11

I recently needed a lambda that captured multiple local variables by reference, so I made a test snippet to investigate its efficiency, and compiled it with -O3 using clang 3.6:

void do_something_with(void*);

void test()
{
    int a = 0, b = 0, c = 0;

    auto func = [&] () {
        a++;
        b++;
        c++;
    };

    do_something_with((void*)&func);
}

movl   $0x0,0x24(%rsp)
movl   $0x0,0x20(%rsp)
movl   $0x0,0x1c(%rsp)

lea    0x24(%rsp),%rax
mov    %rax,(%rsp)
lea    0x20(%rsp),%rax
mov    %rax,0x8(%rsp)
lea    0x1c(%rsp),%rax
mov    %rax,0x10(%rsp)

lea    (%rsp),%rdi
callq  ...

Clearly the lambda only needs the address of one of the variables, from which all the others could be obtained by relative addressing.

Instead, the compiler created a struct on the stack containing pointers to each local variable, and then passed the address of the struct to the lambda. It's much in the same way as if I had written:

int a = 0, b = 0, c = 0;

struct X
{
    int *pa, *pb, *pc;
};

X x = {&a, &b, &c};

auto func = [p = &x] () {
    (*p->pa)++;
    (*p->pb)++;
    (*p->pc)++;
};

This is inefficient for various reasons, but most worryingly because it could lead to heap-allocation if too many variables are captured.

My questions:

  1. The fact that both clang and gcc do this at -O3 makes me suspect that something in the standard actually forces closures to be implemented inefficiently. Is this the case?

  2. If so, then for what reasoning? It cannot be for binary compatibility of lambdas between compilers, because any code that knows about the type of the lambda is guaranteed to lie in the same translation unit.

  3. If not, then why is this optimisation missing from two major compilers?


EDIT:
Here is an example of the more efficient code that I would like to have seen from the compiler. This code uses less stack space, the lambda now only performs one pointer indirection instead of two, and the lambda's size does not grow in the number of captured variables:

struct X
{
    int a = 0, b = 0, c = 0;
} x;

auto func = [&x] () {
    x.a++;
    x.b++;
    x.c++;
};

movl   $0x0,0x8(%rsp)
movl   $0x0,0xc(%rsp)
movl   $0x0,0x10(%rsp)

lea    0x8(%rsp),%rax
mov    %rax,(%rsp)

lea    (%rsp),%rdi
callq  ...
PBS
  • 1,389
  • 11
  • 20
  • 2
    I cannot provide backing information from the standard atm, but according to http://en.cppreference.com/w/cpp/language/lambda ` For the entities that are captured by reference [...] it is unspecified if additional data members are declared in the closure type.` it seems that it's not forbidden to optimise that. – Daniel Jour Jul 09 '15 at 13:32
  • 1
    For what it's worth, if you write idiomatic C++ rather than relying on unspecified casts between function and object pointers, it'll probably be fine. ([Example](https://goo.gl/vLIqde)) – Kerrek SB Jul 09 '15 at 13:35
  • @KerrekSB: I knew someone would complain about that `void*` cast - I have to use the lambda to stop everything from being optimised away, but using std::function creates a lot of noise in the assembly output.

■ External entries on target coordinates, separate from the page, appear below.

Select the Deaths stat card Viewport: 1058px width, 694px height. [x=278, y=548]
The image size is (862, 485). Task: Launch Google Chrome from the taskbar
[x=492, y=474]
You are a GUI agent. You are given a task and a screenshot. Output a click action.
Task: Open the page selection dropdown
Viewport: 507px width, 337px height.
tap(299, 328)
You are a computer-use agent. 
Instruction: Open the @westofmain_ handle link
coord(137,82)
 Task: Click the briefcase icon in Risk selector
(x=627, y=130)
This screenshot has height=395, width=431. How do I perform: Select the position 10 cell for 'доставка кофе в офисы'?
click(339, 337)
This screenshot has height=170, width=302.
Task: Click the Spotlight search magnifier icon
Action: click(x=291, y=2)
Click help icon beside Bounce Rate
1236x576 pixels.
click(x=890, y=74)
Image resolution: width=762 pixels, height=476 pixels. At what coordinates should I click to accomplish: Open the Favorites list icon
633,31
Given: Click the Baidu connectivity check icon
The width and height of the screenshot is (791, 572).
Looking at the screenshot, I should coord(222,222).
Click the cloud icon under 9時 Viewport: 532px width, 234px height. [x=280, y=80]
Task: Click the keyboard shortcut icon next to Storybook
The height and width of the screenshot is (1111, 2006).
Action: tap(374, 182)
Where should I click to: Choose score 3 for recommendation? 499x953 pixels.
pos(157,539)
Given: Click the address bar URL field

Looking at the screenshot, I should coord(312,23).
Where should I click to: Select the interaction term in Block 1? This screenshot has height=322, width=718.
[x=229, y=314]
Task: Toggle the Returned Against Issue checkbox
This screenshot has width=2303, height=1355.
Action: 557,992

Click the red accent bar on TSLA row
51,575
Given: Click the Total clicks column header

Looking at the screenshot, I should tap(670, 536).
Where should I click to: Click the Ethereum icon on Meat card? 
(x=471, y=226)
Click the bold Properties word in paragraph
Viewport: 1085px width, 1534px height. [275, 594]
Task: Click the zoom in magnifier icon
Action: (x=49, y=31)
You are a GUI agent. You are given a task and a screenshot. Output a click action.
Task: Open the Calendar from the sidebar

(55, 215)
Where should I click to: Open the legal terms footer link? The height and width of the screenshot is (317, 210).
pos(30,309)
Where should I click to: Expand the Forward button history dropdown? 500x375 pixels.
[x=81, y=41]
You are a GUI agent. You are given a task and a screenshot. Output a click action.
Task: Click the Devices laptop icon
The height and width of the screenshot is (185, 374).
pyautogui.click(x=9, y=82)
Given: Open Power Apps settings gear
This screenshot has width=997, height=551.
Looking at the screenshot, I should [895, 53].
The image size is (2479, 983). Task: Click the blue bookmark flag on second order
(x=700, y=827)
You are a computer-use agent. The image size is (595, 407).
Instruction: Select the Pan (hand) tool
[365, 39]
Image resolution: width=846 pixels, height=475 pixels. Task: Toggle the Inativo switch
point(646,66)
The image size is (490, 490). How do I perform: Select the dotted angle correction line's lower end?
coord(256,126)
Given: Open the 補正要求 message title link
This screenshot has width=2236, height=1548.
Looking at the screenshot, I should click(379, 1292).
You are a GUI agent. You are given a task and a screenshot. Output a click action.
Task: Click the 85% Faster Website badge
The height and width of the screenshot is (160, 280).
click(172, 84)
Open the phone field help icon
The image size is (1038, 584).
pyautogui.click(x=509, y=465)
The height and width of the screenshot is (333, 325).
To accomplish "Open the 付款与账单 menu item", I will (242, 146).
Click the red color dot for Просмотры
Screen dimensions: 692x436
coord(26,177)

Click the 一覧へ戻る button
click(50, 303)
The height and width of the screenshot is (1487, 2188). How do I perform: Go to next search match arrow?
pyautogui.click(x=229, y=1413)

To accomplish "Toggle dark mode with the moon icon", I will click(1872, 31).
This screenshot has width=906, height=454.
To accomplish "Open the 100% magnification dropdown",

Would `uintptr_t` be better? EDIT: in your example, everything was indeed constant-propagated and inlined away. – PBS Jul 09 '15 at 13:38
  • *"from which all the others could be obtained by relative addressing"*. How would that improve the performance? I believe it would be still the same thing. Could you post the idea with some code (to be generated by your imaginary compiler)? – Nawaz Jul 09 '15 at 13:39
  • 1
    So are you complaining that if you work really hard to "stop everything from being optimized away" then you end up with suboptimal output? – Kerrek SB Jul 09 '15 at 13:42
  • 2
    Does the C++ Standard force * to be inefficient? -> No. Does the C++ Standard allow undefined behaviour to be compiled to inefficient code? -> Yes. – rubenvb Jul 09 '15 at 13:43
  • @KerrekSB: In real life the lambda would be passed to a function possibly in another TU which takes a std::function - then the whole lambda could not be optimised away, but the suboptimal "allocate a struct of pointers" would remain. I am trying to simulate this in a minimal example. – PBS Jul 09 '15 at 13:56
  • 1
    what the compiler failed to optimize is not the lambda, lambda just does a translation to functor. Now if you declare a object on the stack and pass it to a opaque function expecting a `void*`, there is no optimization to be done. – yngccc Jul 09 '15 at 13:58
  • *"heap-allocation"* -- wut? How could heap allocation result because of this? – Yakk - Adam Nevraumont Jul 09 '15 at 14:18
  • @Yakk: No heap allocation will ever happen in this example, you are right. But if this lambda were ever passed to a `std::function`, then capturing four pointers rather than one could push it over the small-closure optimisation, causing a heap allocation - see http://stackoverflow.com/questions/12452022. – PBS Jul 09 '15 at 14:24
  • @ecatmur I disagree that this is a duplicate, this question is specifically asking what the standard requires which plays no part is the duplicate you link to. The seems like a large enough difference to me. – Shafik Yaghmour Jul 09 '15 at 14:30
  • @KerrekSB @rubenvb it's perfectly allowable to cast a pointer to an object of closure type to `void*`; closures are data objects, not functions. (You can't *do* much with it except inspect its first byte, as the closure type is unknown outside the enclosing function.) – ecatmur Jul 09 '15 at 14:31
  • @ShafikYaghmour this question specifically asks 3 questions; at least one of those is a duplicate. – ecatmur Jul 09 '15 at 14:32
  • @ecatmur: You're right, it's the address of the closure itself, not the converted function pointer. – Kerrek SB Jul 09 '15 at 14:34
  • 2
    @PBS a legitimate way to allow optimization while preventing optimizing away the whole lambda would be to pass a type-erased invoker: `A + (A -> B) => 0 + (0 -> B)`. For example: http://goo.gl/QnCwUK – ecatmur Jul 09 '15 at 14:36
  • @ecatmur it is split out into three questions but they are all follow from the main question which is what does the standard actually require and what is the rationale that it does/doesn't require that. Which is a different question then why does this happen. One is a language lawyer question, the other is not. I don't have an answer for the rationale yet at least, but it would be good if someone who does could add that answer. – Shafik Yaghmour Jul 09 '15 at 15:34

1 Answers1

6

It looks like unspecified behavior. The following paragraph from the C++14 draft standard: N3936 section 5.1.2 Lambda Expressions [expr.prim.lambda] makes me think this:

An entity is captured by reference if it is implicitly or explicitly captured but not captured by copy. It is unspecified whether additional unnamed non-static data members are declared in the closure type for entities captured by reference. [...]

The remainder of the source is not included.